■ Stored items
%%

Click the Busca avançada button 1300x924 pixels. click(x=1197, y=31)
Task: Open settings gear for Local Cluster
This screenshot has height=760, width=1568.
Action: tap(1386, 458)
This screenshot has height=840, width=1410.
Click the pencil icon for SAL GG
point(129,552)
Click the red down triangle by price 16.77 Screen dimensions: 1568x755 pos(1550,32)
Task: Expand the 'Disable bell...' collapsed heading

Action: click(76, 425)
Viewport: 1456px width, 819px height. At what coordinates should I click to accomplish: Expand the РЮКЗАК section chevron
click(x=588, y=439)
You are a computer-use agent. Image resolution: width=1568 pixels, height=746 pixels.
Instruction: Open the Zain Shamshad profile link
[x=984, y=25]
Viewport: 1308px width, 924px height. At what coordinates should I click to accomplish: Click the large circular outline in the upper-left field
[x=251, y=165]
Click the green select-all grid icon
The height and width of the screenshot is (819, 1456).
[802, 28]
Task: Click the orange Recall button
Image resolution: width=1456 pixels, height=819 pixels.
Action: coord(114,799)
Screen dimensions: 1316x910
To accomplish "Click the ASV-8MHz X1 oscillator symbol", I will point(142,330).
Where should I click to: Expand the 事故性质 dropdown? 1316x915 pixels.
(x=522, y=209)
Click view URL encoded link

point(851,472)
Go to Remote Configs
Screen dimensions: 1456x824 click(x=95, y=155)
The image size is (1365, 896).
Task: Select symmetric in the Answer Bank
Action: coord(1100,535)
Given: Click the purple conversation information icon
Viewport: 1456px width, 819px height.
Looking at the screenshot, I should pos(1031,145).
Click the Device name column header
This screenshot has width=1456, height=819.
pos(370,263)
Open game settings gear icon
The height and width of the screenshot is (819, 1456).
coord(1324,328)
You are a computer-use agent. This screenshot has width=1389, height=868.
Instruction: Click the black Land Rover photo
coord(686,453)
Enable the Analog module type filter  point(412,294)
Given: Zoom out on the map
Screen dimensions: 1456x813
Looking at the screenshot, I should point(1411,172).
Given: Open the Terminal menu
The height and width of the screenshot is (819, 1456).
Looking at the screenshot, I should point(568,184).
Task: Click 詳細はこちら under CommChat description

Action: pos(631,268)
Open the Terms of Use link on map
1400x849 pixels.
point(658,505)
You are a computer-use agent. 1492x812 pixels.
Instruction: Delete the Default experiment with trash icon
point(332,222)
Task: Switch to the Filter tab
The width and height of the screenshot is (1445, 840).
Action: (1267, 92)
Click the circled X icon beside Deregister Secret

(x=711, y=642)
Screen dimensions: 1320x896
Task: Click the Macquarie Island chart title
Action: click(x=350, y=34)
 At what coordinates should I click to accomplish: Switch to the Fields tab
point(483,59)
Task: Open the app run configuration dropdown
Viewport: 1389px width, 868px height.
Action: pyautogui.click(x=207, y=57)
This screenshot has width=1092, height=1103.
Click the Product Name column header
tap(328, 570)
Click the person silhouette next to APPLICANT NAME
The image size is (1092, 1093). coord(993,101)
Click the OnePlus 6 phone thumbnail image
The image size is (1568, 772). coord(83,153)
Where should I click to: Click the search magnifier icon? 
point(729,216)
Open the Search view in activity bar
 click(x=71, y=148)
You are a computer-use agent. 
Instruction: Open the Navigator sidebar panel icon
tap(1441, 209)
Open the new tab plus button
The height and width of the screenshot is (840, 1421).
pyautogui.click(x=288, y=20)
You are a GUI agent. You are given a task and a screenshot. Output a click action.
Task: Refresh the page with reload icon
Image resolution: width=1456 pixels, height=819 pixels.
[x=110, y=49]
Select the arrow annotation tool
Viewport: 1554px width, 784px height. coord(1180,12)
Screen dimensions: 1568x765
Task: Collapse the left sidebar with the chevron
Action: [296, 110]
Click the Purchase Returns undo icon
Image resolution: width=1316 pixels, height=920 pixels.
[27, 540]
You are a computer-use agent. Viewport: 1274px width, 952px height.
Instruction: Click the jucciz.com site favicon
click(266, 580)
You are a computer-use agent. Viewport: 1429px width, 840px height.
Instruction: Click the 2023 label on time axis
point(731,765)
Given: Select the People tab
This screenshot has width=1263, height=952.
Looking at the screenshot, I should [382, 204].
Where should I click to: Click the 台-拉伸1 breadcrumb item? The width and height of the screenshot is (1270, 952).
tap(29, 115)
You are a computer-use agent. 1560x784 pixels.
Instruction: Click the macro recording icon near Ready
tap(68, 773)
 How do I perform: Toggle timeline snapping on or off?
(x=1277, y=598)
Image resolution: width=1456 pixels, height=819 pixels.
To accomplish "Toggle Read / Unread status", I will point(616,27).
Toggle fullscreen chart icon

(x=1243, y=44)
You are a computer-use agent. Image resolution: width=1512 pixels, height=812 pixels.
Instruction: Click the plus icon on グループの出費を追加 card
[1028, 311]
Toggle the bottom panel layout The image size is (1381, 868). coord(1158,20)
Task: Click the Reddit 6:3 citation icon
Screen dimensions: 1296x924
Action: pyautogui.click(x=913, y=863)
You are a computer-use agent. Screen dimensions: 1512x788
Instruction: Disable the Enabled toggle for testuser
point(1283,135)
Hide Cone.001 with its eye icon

%%

■ Instructions to follow
Every line that holds the word "gear" should be copied from the records above.

■ Result below
Task: Open settings gear for Local Cluster
Open game settings gear icon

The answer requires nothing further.